# Supplied entries
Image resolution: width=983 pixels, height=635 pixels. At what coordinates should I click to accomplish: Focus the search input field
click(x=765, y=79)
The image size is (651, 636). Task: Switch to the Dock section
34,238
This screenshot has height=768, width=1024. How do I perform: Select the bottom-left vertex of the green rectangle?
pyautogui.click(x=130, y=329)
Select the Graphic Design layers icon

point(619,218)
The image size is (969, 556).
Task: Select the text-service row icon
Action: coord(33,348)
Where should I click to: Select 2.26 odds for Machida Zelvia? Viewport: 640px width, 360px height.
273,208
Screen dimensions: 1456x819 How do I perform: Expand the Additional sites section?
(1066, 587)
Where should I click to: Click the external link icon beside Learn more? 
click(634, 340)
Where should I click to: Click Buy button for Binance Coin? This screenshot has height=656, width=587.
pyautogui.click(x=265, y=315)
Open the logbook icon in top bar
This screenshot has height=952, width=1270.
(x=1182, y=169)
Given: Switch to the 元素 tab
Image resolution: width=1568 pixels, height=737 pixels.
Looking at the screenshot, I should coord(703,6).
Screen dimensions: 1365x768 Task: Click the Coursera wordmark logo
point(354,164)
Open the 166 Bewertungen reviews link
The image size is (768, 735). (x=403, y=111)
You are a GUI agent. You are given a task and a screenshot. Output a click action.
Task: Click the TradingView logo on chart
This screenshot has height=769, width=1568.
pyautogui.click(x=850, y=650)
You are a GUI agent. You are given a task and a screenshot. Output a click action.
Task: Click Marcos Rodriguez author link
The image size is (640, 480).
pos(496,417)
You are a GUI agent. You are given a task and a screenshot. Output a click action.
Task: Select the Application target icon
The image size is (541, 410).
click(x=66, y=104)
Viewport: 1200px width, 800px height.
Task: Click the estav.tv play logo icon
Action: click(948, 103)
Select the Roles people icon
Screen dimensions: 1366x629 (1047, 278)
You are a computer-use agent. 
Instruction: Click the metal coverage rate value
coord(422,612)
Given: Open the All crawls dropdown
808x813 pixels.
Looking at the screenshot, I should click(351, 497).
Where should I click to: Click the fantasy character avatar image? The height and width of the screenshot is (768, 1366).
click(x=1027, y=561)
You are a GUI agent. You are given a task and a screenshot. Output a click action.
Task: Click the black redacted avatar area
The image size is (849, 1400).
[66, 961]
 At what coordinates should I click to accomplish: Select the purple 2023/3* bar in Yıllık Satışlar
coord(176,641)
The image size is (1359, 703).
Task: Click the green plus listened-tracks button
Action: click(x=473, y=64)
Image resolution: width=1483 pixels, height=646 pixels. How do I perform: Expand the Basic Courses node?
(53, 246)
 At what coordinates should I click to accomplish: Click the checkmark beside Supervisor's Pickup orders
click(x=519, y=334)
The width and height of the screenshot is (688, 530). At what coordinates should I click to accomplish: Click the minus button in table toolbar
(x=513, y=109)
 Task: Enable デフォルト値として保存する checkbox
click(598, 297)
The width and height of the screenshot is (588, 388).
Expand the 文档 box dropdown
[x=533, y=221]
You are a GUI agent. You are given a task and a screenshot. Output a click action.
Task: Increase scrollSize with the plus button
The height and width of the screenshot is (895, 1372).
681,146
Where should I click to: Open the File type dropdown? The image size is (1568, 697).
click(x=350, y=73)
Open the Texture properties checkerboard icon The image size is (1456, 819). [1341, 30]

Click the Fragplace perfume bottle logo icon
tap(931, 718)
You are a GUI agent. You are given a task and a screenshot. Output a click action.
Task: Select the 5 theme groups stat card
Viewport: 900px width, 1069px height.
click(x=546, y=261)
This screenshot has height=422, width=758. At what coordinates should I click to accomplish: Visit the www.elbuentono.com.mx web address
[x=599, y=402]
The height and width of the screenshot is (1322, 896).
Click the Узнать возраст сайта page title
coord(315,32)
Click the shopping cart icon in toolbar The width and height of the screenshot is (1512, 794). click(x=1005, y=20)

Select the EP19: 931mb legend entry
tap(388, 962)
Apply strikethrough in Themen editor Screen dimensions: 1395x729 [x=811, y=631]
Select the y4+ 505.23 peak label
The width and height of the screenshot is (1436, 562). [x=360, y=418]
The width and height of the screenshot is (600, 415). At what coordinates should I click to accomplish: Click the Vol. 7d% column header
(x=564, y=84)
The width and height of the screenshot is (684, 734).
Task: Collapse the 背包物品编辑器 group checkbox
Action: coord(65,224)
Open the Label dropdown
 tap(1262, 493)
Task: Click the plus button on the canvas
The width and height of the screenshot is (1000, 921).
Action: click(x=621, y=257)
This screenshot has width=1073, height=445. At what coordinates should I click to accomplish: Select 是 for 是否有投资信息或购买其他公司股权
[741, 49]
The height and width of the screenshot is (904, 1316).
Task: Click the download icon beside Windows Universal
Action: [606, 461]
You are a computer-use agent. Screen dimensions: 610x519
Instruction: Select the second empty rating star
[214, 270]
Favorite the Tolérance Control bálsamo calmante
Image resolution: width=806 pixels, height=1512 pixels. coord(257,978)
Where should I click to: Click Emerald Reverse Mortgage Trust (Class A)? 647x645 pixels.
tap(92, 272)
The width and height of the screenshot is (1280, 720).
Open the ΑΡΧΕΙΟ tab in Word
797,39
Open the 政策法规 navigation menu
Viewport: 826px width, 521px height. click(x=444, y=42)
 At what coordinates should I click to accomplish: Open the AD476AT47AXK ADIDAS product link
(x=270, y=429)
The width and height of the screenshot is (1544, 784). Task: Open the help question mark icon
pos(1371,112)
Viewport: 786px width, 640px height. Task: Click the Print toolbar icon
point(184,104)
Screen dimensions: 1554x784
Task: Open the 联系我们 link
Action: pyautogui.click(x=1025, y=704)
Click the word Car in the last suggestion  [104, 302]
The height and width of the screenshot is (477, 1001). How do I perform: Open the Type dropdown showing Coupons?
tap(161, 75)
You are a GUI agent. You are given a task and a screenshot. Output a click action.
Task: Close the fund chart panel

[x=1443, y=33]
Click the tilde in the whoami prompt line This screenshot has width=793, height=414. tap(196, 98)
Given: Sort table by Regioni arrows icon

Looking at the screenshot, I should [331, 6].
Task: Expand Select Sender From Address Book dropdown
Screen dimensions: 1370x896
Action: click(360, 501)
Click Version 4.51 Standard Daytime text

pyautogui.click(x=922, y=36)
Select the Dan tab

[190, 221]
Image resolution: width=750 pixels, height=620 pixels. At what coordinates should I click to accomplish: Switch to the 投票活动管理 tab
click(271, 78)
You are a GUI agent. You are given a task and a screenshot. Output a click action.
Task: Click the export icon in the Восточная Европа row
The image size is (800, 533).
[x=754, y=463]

# Exercise goal
Change "Dock" to "Dashboard" in all of the items above and leave everything else unchanged.

# Solution for this problem
Image resolution: width=983 pixels, height=635 pixels. At what coordinates should I click to accomplish: Focus the search input field
click(x=765, y=79)
The image size is (651, 636). Task: Switch to the Dashboard section
34,238
This screenshot has height=768, width=1024. How do I perform: Select the bottom-left vertex of the green rectangle?
pyautogui.click(x=130, y=329)
Select the Graphic Design layers icon

point(619,218)
The image size is (969, 556).
Task: Select the text-service row icon
Action: coord(33,348)
Where should I click to: Select 2.26 odds for Machida Zelvia? Viewport: 640px width, 360px height.
273,208
Screen dimensions: 1456x819 How do I perform: Expand the Additional sites section?
(1066, 587)
Where should I click to: Click the external link icon beside Learn more? 
click(634, 340)
Where should I click to: Click Buy button for Binance Coin? This screenshot has height=656, width=587.
pyautogui.click(x=265, y=315)
Open the logbook icon in top bar
This screenshot has height=952, width=1270.
(x=1182, y=169)
Given: Switch to the 元素 tab
Image resolution: width=1568 pixels, height=737 pixels.
Looking at the screenshot, I should coord(703,6).
Screen dimensions: 1365x768 Task: Click the Coursera wordmark logo
point(354,164)
Open the 166 Bewertungen reviews link
The image size is (768, 735). (x=403, y=111)
You are a GUI agent. You are given a task and a screenshot. Output a click action.
Task: Click the TradingView logo on chart
This screenshot has height=769, width=1568.
pyautogui.click(x=850, y=650)
You are a GUI agent. You are given a task and a screenshot. Output a click action.
Task: Click Marcos Rodriguez author link
The image size is (640, 480).
pos(496,417)
You are a GUI agent. You are given a task and a screenshot. Output a click action.
Task: Select the Application target icon
The image size is (541, 410).
click(x=66, y=104)
Viewport: 1200px width, 800px height.
Task: Click the estav.tv play logo icon
Action: click(948, 103)
Select the Roles people icon
Screen dimensions: 1366x629 (1047, 278)
You are a computer-use agent. 
Instruction: Click the metal coverage rate value
coord(422,612)
Given: Open the All crawls dropdown
808x813 pixels.
Looking at the screenshot, I should click(351, 497).
Where should I click to: Click the fantasy character avatar image? The height and width of the screenshot is (768, 1366).
click(x=1027, y=561)
You are a GUI agent. You are given a task and a screenshot. Output a click action.
Task: Click the black redacted avatar area
The image size is (849, 1400).
[66, 961]
 At what coordinates should I click to accomplish: Select the purple 2023/3* bar in Yıllık Satışlar
coord(176,641)
The image size is (1359, 703).
Task: Click the green plus listened-tracks button
Action: click(x=473, y=64)
Image resolution: width=1483 pixels, height=646 pixels. How do I perform: Expand the Basic Courses node?
(53, 246)
 At what coordinates should I click to accomplish: Click the checkmark beside Supervisor's Pickup orders
click(x=519, y=334)
The width and height of the screenshot is (688, 530). At what coordinates should I click to accomplish: Click the minus button in table toolbar
(x=513, y=109)
 Task: Enable デフォルト値として保存する checkbox
click(598, 297)
The width and height of the screenshot is (588, 388).
Expand the 文档 box dropdown
[x=533, y=221]
You are a GUI agent. You are given a task and a screenshot. Output a click action.
Task: Increase scrollSize with the plus button
The height and width of the screenshot is (895, 1372).
681,146
Where should I click to: Open the File type dropdown? The image size is (1568, 697).
click(x=350, y=73)
Open the Texture properties checkerboard icon The image size is (1456, 819). [1341, 30]

Click the Fragplace perfume bottle logo icon
tap(931, 718)
You are a GUI agent. You are given a task and a screenshot. Output a click action.
Task: Select the 5 theme groups stat card
Viewport: 900px width, 1069px height.
click(x=546, y=261)
This screenshot has height=422, width=758. At what coordinates should I click to accomplish: Visit the www.elbuentono.com.mx web address
[x=599, y=402]
The height and width of the screenshot is (1322, 896).
Click the Узнать возраст сайта page title
coord(315,32)
Click the shopping cart icon in toolbar The width and height of the screenshot is (1512, 794). click(x=1005, y=20)

Select the EP19: 931mb legend entry
tap(388, 962)
Apply strikethrough in Themen editor Screen dimensions: 1395x729 [x=811, y=631]
Select the y4+ 505.23 peak label
The width and height of the screenshot is (1436, 562). [x=360, y=418]
The width and height of the screenshot is (600, 415). At what coordinates should I click to accomplish: Click the Vol. 7d% column header
(x=564, y=84)
The width and height of the screenshot is (684, 734).
Task: Collapse the 背包物品编辑器 group checkbox
Action: coord(65,224)
Open the Label dropdown
 tap(1262, 493)
Task: Click the plus button on the canvas
The width and height of the screenshot is (1000, 921).
Action: click(x=621, y=257)
This screenshot has width=1073, height=445. At what coordinates should I click to accomplish: Select 是 for 是否有投资信息或购买其他公司股权
[741, 49]
The height and width of the screenshot is (904, 1316).
Task: Click the download icon beside Windows Universal
Action: [606, 461]
You are a computer-use agent. Screen dimensions: 610x519
Instruction: Select the second empty rating star
[214, 270]
Favorite the Tolérance Control bálsamo calmante
Image resolution: width=806 pixels, height=1512 pixels. coord(257,978)
Where should I click to: Click Emerald Reverse Mortgage Trust (Class A)? 647x645 pixels.
tap(92, 272)
The width and height of the screenshot is (1280, 720).
Open the ΑΡΧΕΙΟ tab in Word
797,39
Open the 政策法规 navigation menu
Viewport: 826px width, 521px height. click(x=444, y=42)
 At what coordinates should I click to accomplish: Open the AD476AT47AXK ADIDAS product link
(x=270, y=429)
The width and height of the screenshot is (1544, 784). Task: Open the help question mark icon
pos(1371,112)
Viewport: 786px width, 640px height. Task: Click the Print toolbar icon
point(184,104)
Screen dimensions: 1554x784
Task: Open the 联系我们 link
Action: pyautogui.click(x=1025, y=704)
Click the word Car in the last suggestion  [104, 302]
The height and width of the screenshot is (477, 1001). How do I perform: Open the Type dropdown showing Coupons?
tap(161, 75)
You are a GUI agent. You are given a task and a screenshot. Output a click action.
Task: Close the fund chart panel

[x=1443, y=33]
Click the tilde in the whoami prompt line This screenshot has width=793, height=414. tap(196, 98)
Given: Sort table by Regioni arrows icon

Looking at the screenshot, I should [331, 6].
Task: Expand Select Sender From Address Book dropdown
Screen dimensions: 1370x896
Action: click(360, 501)
Click Version 4.51 Standard Daytime text

pyautogui.click(x=922, y=36)
Select the Dan tab

[190, 221]
Image resolution: width=750 pixels, height=620 pixels. At what coordinates should I click to accomplish: Switch to the 投票活动管理 tab
click(271, 78)
You are a GUI agent. You are given a task and a screenshot. Output a click action.
Task: Click the export icon in the Восточная Европа row
The image size is (800, 533).
[x=754, y=463]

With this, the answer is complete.